Once a cult member is hooked, convinced of the correctness and importance of the cult's central claims, a species of the sunk cost fallacy helps keep the momentum going (or inertia if you prefer). In economics "sunk cost" is the money or time that you spent that, no matter what else happens, you're not going to get back. The sunk cost fallacy comes into play when an individual uses the fact of those irretrievable expenditures as a rationale for continuing to expend time or money on the initial investment. For example, you buy a used car for $5000. You soon realize that it's a lemon and spend $1000 one month, $450 the next, and another $800 later on to repair its many problems with no end in sight. The sunk cost fallacy tells you that you've already spent so much on this bomb that you will have wasted all that money if you sell it now for $2000. The victim of this fallacy doesn't consider that she may yet spend much more to repair the car and that taking $2000, even if it's technically a loss, would put $2000 in the bank and save untold future dollars. She is focused on the money that she will never get back, rather than preventing future expenses. 

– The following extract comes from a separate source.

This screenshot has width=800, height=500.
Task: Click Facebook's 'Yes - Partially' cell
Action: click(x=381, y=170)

Cult members often think like this, after a number of years they may notice problems - abuses and control issues - any number of red flags, but wave them off because they think that all the the time invested in the cult would be wasted, and even worse, their family who warned them that they were getting into a cult, would be able to say "I told you so". Pride is a powerful thing. Cult leaders hardly have to do anything to encourage this thinking. It's so intrinsic to human behavior that they just have to sit back and watch it unfold. 

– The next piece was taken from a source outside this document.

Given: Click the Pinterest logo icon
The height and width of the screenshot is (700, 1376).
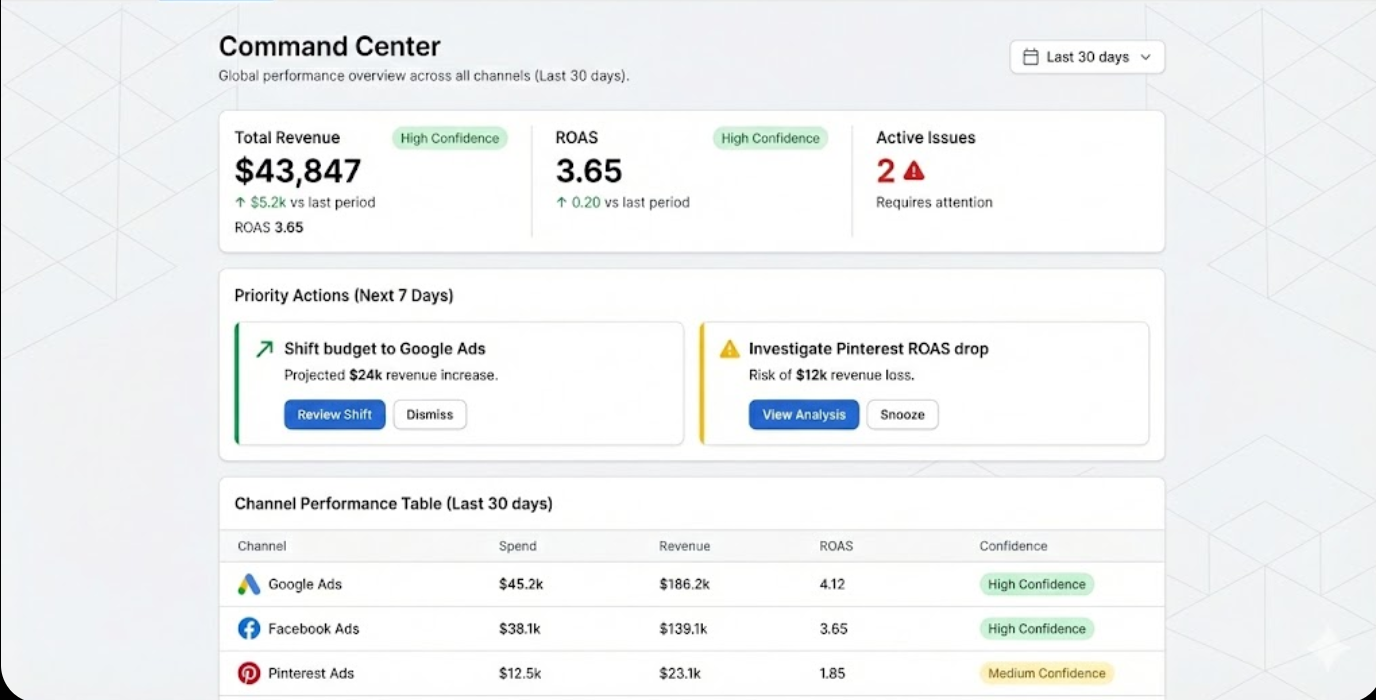Looking at the screenshot, I should pyautogui.click(x=249, y=673).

Even when the red flags get too numerous to ignore, many cult members still hold on, balancing in their minds the perceived benefits against the abuses. This is similar to the dynamic that you see in an abusive relationship. The abused spouse often sticks with the partner who physically and mentally abuses, forgiving and repeatedly returning to the abuse. There's many reasons for this, but it comes down to a calculus where the bad and the good are put on a metaphorical scale and the good is imagined to outweigh the bad. This may seem insane and incomprehensible to an outsider, but it's a fact of human nature. A more prosaic example involves employment. How many of us continue in jobs that we hate? I would guess quite a few. Why would that be? The money outweighs the sexually harassing boss; the flexibility outweighs the long commute, could be any number of things, but it's math that we do every day with all aspects of our lives: we tally up the positive and the negative; if we decide that the positive carries more weight than the negative - even by a tiny bit - we stay with it. Cult involvement is no different. It only looks crazy to someone who hasn't been in the midst of it (but is in the midst of their own craziness. 

In short, cult retention of members isn't something magical; it doesn't involve brainwashing or blackmail, it's just a simple understanding of how people think and feel.